第21話 届かぬ誓い

 無事に初戦に勝利した夜、オアシスに設営されたテントにて。

 今後の作戦会議を終えた僕らは、軽めの食事をとっていた。


 戦場ということもあり、豪華な夕食には程遠いが――それでも現実世界むこうで出される管理食に比べれば、充分すぎるほどのそうといえる。


「カイゼルさんも、ガルマニアの人なんですか?」


 木箱と板を組み合わせたテーブルには、シンプルに焼き上げたピザが載せられている。カイゼルは等分に切り分けられたに手を伸ばしながら、僕の質問に簡潔に答える。


「いや。オレはガルマニアの東にある、ネーデルタールの出身だな」


 雄弁なドレッドやリーランドに比べ、いまだカイゼルの性格はつかみきれていないが、こうして話してみたところ、特に気難しいというわけではないようだ。

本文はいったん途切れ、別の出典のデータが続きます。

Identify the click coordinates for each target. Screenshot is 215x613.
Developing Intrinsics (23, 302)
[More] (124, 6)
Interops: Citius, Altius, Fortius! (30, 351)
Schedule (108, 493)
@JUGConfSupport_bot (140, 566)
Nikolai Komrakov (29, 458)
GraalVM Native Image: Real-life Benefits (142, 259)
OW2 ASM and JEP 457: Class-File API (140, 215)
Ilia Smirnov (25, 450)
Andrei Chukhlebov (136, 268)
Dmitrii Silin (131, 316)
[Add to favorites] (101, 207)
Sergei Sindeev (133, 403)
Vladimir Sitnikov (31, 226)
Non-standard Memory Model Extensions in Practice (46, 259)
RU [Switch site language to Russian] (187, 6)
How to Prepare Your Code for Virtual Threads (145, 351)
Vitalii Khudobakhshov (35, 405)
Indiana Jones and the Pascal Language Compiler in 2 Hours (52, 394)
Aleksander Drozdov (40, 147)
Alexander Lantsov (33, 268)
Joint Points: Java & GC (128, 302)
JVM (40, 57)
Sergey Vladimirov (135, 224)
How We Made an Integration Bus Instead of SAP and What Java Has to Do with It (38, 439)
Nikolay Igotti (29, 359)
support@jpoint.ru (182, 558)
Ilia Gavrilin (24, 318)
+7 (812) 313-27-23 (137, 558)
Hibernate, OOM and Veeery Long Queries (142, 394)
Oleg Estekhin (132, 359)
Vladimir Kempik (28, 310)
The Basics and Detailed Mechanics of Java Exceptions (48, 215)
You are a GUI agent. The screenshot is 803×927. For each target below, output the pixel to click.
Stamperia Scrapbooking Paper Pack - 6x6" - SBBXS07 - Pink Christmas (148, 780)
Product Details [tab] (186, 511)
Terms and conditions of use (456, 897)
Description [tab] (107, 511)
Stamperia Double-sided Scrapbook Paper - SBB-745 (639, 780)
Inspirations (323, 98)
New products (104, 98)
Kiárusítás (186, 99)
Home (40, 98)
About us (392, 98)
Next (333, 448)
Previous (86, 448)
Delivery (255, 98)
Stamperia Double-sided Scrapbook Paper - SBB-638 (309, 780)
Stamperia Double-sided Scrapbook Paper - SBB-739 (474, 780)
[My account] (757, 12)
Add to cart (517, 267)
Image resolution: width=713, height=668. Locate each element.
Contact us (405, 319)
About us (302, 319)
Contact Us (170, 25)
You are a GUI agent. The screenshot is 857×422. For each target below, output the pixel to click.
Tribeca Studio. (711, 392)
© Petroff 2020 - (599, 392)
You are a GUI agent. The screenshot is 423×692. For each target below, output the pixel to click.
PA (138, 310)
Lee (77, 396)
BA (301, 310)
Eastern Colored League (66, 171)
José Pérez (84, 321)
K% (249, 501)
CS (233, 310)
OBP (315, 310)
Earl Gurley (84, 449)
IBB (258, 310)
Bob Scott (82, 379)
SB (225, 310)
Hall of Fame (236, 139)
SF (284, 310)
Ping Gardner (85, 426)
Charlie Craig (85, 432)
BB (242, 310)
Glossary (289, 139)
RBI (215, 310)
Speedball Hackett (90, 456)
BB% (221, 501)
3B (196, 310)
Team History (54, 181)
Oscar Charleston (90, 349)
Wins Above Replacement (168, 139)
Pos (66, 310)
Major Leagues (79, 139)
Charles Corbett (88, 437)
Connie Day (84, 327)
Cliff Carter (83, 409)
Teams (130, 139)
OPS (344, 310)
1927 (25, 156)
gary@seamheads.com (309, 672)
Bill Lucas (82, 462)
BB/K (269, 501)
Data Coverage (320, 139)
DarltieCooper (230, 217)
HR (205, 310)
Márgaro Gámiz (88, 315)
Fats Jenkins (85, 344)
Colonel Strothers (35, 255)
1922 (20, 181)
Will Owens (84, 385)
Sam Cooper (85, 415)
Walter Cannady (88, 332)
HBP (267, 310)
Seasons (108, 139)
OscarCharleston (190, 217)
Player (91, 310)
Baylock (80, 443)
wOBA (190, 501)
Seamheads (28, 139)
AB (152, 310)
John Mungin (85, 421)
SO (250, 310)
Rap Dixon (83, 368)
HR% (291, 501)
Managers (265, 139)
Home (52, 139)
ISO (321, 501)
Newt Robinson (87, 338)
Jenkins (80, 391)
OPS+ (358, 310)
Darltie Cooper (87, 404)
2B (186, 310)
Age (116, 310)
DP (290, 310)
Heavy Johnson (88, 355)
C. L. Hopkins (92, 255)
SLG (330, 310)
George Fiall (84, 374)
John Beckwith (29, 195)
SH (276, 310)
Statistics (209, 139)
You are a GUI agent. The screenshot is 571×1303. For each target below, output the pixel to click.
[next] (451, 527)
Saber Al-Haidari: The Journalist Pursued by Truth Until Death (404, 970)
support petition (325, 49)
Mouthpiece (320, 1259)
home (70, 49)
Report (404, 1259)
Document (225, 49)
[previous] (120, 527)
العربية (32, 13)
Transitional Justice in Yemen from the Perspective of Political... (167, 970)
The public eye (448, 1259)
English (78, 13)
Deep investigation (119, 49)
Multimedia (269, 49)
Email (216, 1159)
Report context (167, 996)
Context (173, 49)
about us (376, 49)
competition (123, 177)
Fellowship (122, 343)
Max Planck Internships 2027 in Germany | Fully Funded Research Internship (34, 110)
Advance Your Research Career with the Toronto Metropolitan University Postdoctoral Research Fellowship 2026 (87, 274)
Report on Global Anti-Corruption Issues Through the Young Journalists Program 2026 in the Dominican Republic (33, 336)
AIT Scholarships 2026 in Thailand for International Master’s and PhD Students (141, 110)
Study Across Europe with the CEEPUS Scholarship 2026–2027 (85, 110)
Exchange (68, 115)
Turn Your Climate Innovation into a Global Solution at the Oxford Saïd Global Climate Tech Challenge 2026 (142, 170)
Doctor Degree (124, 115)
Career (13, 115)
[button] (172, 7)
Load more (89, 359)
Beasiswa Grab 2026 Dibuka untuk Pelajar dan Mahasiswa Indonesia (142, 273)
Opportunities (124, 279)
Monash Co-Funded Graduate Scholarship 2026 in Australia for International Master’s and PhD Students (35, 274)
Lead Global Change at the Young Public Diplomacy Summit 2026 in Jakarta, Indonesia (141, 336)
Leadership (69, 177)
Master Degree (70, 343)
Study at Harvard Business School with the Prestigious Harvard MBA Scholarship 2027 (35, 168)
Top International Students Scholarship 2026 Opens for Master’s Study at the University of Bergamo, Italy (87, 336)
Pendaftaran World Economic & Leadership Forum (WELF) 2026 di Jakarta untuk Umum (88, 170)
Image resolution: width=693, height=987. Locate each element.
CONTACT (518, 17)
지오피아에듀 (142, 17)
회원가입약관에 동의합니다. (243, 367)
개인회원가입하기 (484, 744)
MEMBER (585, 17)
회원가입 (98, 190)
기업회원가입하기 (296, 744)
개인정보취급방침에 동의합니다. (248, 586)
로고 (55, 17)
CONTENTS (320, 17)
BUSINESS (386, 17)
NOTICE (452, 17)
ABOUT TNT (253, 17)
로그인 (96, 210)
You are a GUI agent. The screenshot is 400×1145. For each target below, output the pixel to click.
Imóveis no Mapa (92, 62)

「ガルマニアとネーデルタールは同盟国でな。まぁ俺とカイゼルは、古くからの戦友ってヤツだ!」


 リーランドは言いながら、右手のカップを持ち上げてみせる。カイゼルも同意するかのように口角を上げ、「ふっ」と短く息をらした。


 僕も現実世界むこうでは、複数人のチームで植物の根と戦ってはいるけれど、少なくとも戦友と呼べるような、立派な関係とは言いがたい。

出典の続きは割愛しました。